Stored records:

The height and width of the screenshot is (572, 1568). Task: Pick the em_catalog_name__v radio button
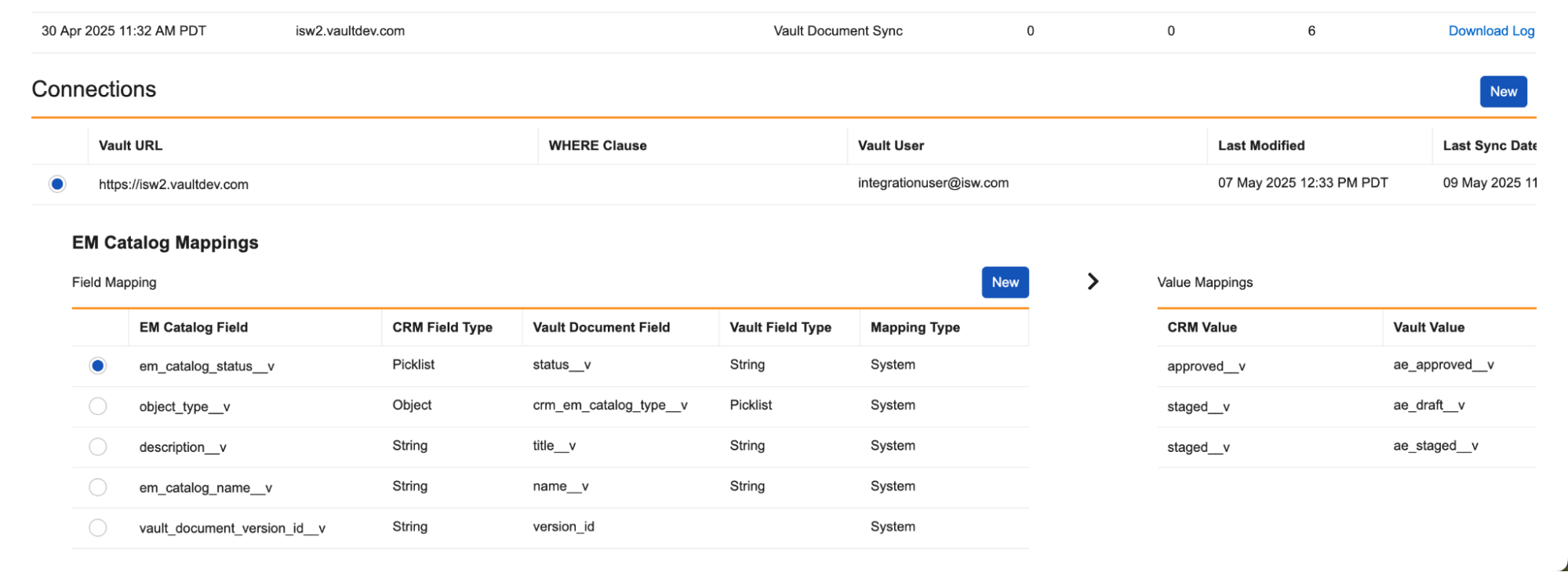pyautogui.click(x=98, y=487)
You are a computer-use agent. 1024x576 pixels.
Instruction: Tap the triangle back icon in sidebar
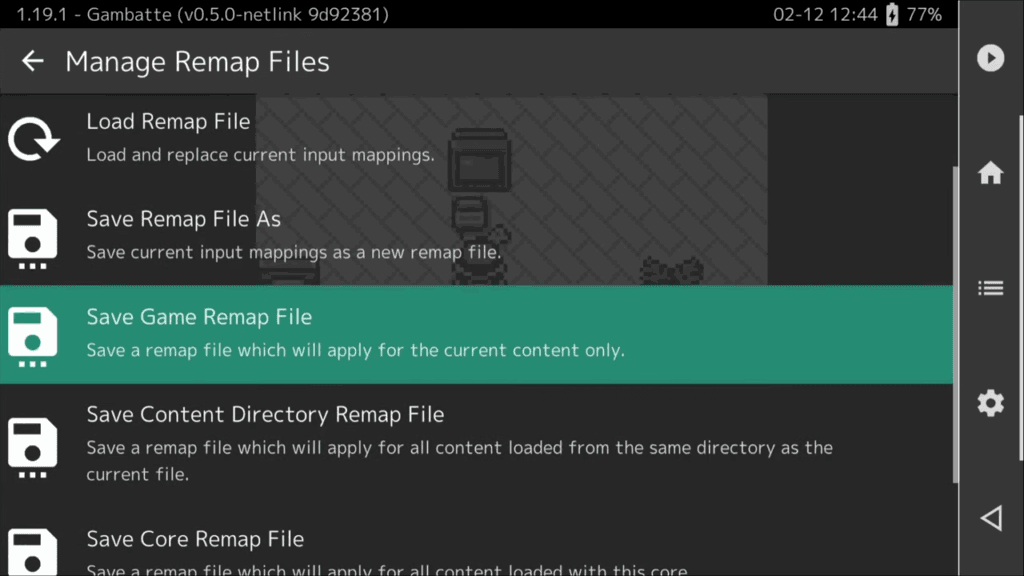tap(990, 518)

**TASK BRIEF**
Output the entries above verbatim, leaving out images.

**EXERCISE RESPONSE**
The height and width of the screenshot is (572, 1568). Task: Pick the em_catalog_name__v radio button
pyautogui.click(x=98, y=487)
You are a computer-use agent. 1024x576 pixels.
Instruction: Tap the triangle back icon in sidebar
tap(990, 518)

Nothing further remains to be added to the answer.